The past few days I have been considering my blog and not liking what I see. I have considered myself a writer; that’s why I started it. I have always believed that I had something to say. I wanted my blog to help give me the discipline to write a few times per week and to give me an outlet to speak my heart and mind.
But look at it. I don’t say anything. I still have plenty to say; I have just chosen to not say it. Instead, I have indulged myself by whining about my marriage, playing around with Thursday Thirteen, or some other piece of drivel designed to pander and not offend.
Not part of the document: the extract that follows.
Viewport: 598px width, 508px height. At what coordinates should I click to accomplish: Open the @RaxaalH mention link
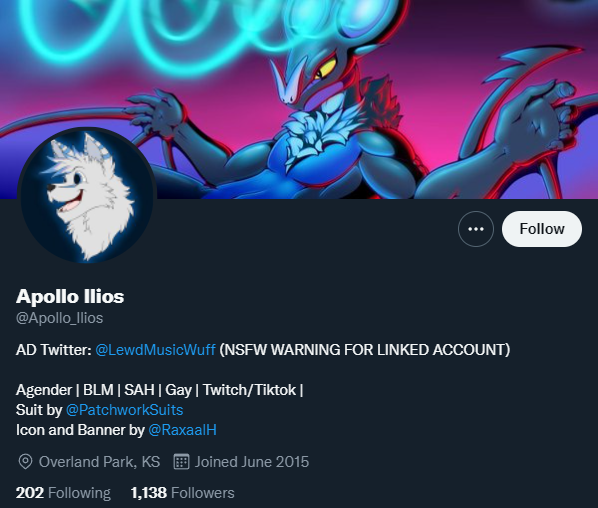(182, 430)
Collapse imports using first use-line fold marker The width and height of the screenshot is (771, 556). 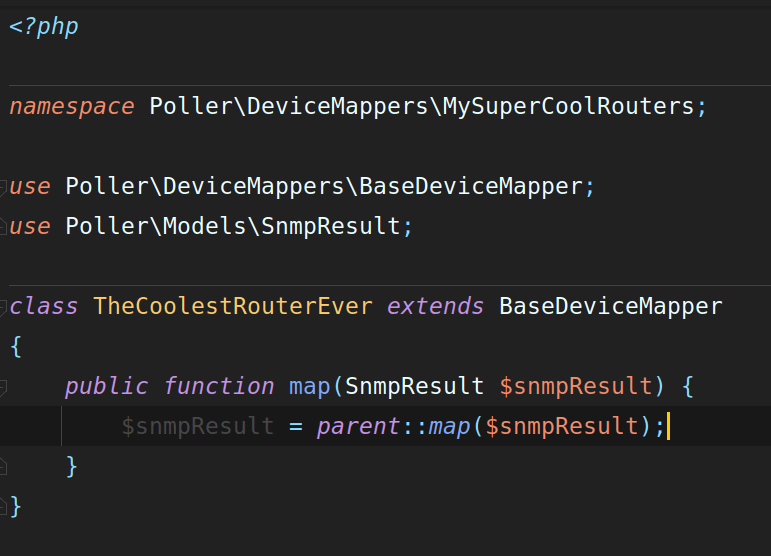pos(3,186)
Somewhere, I have decided to cater to you guys or to keep it relatively safe when it comes to topics.
Last week, I set two personal pageload records back to back. I just don’t know why. I want to ask you why you keep tuning in, but I don’t want to come off like I am begging for compliments, because I am not. Getting a “this should make him feel better about his blog” comment would do more harm than good, I suspect.
I am a writer, damn it! Yet, my blog won’t back me up on this claim. I know it doesn’t.
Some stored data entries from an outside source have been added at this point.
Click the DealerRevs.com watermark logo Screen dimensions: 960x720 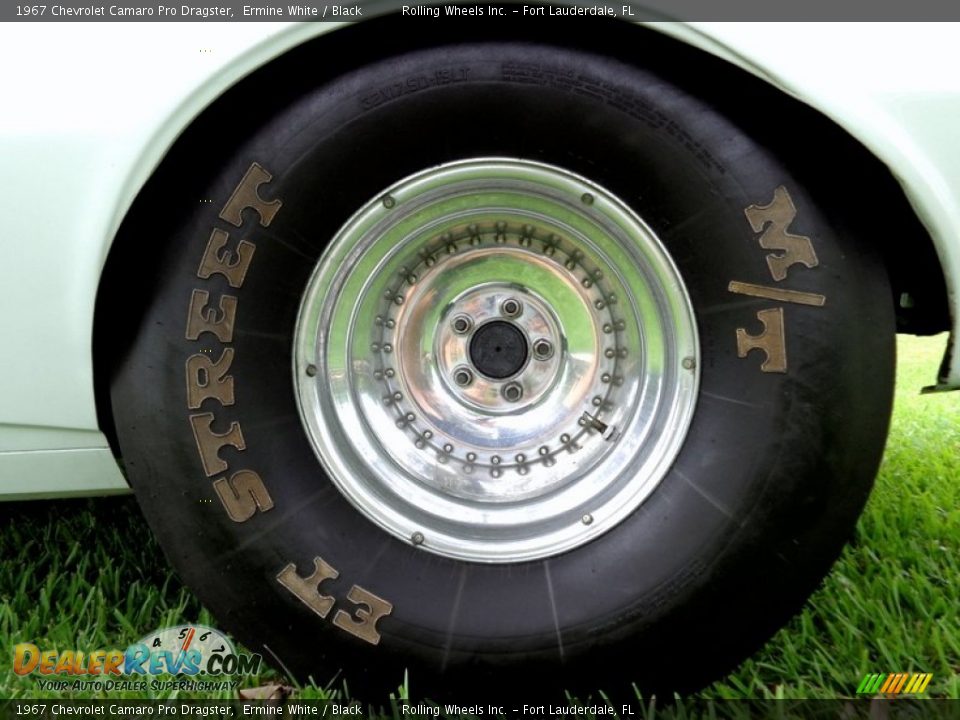tap(135, 660)
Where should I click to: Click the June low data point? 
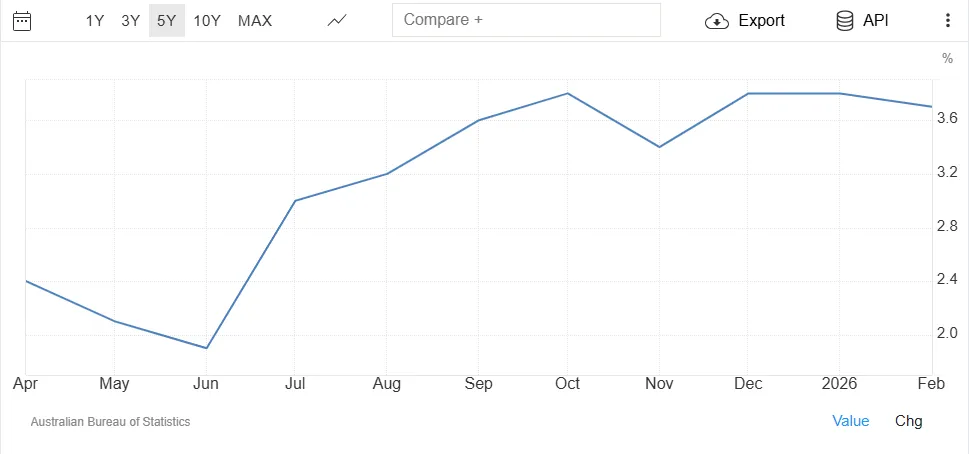[x=205, y=348]
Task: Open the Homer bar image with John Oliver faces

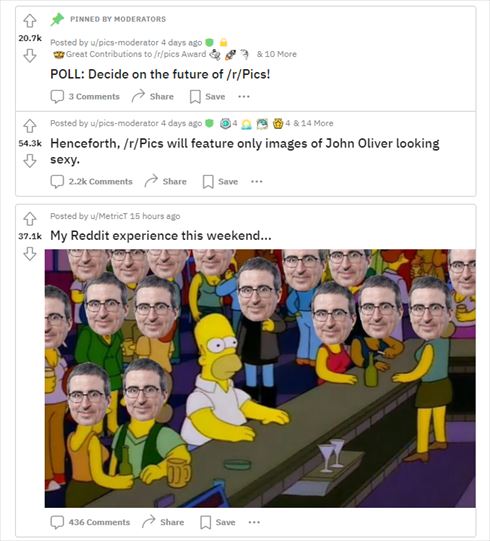Action: [260, 378]
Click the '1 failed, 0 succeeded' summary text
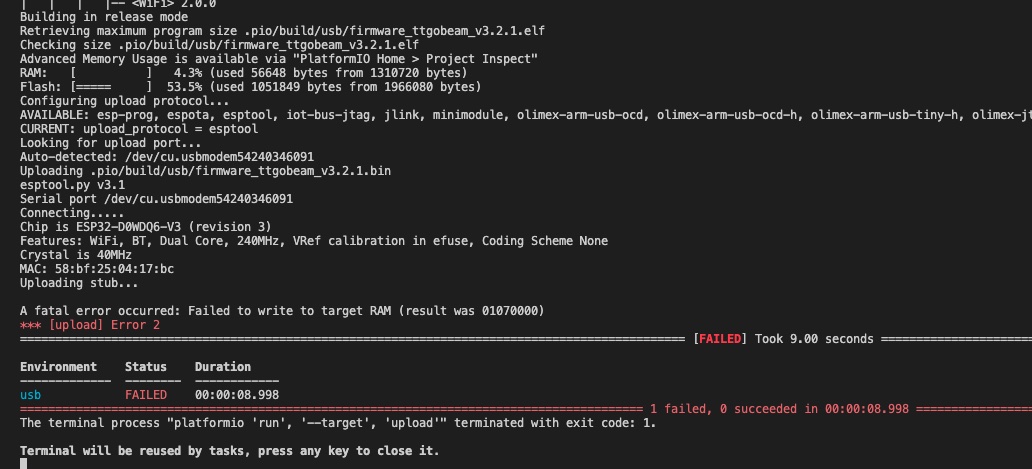This screenshot has height=469, width=1032. pos(724,409)
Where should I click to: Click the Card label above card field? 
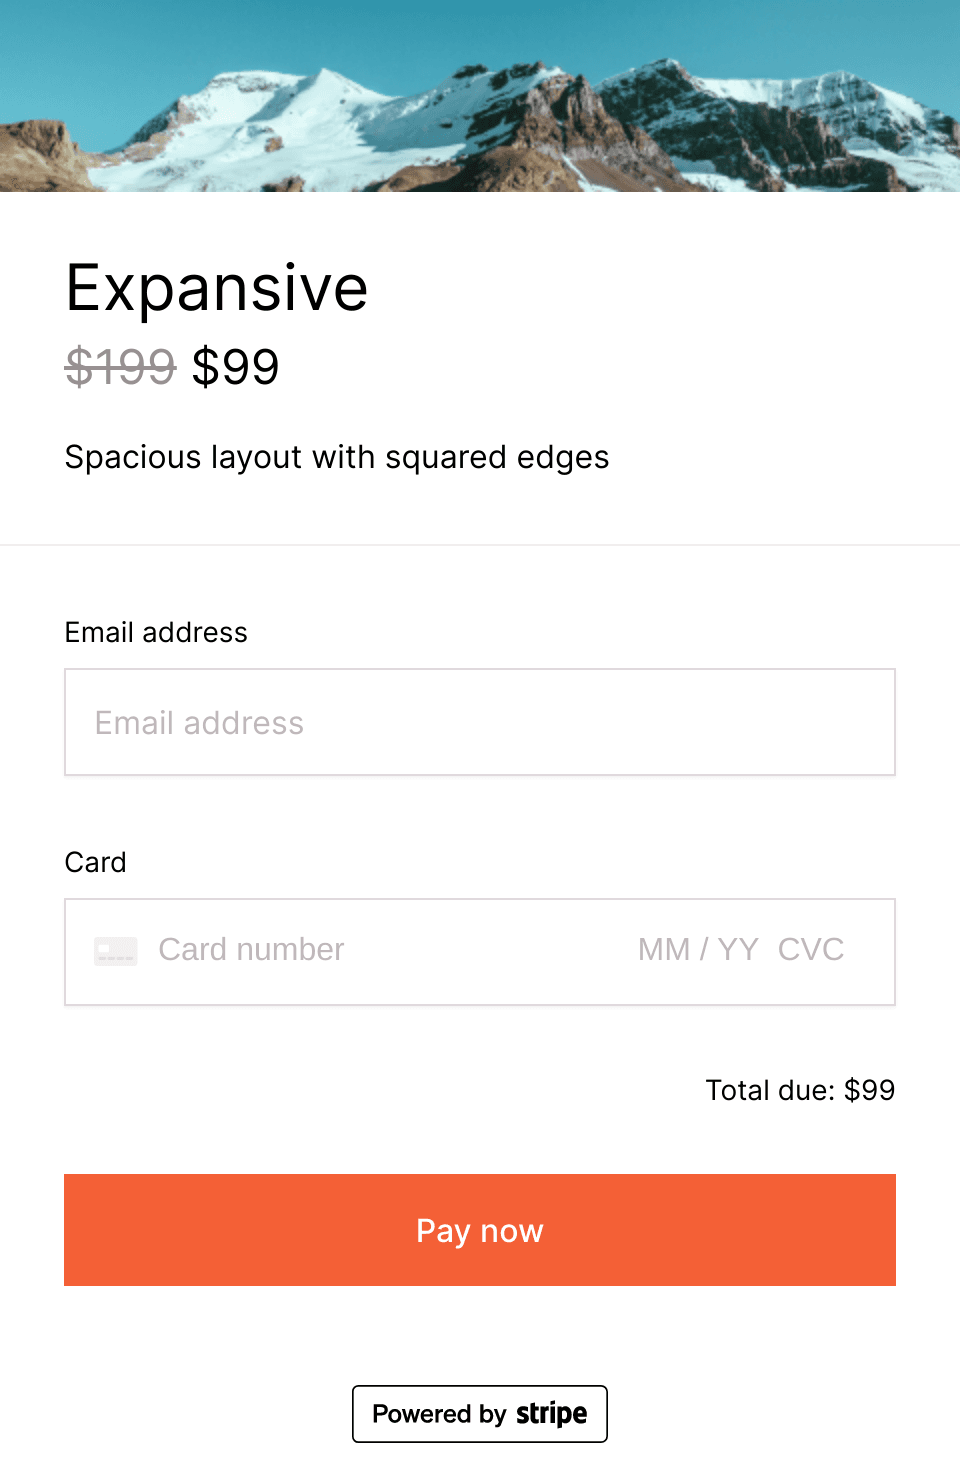[x=95, y=862]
I thought my blog would be funnier. I have had at least a half dozen people tell me throughout my life that I was the funniest person they knew. Where is that guy now? Over the years, I have lost some comedic qualities. They surface from time to time (rarely in my blog), but it isn’t like it used to be. I guess real life has tainted me.
It is like I have been a victim of a heinous crime. Some evil syndicate has sent agents to distract me with life while other operatives come and steal my humor, voice, and relevance.
I don’t know what will become of this blog. I am not going to quit, but it will be hard for it to remain the same. It is not like I want a new gimmick or meme (hate that word). Actually, it is quite the opposite. I just want to grow a couple so I will actually say what I want to say.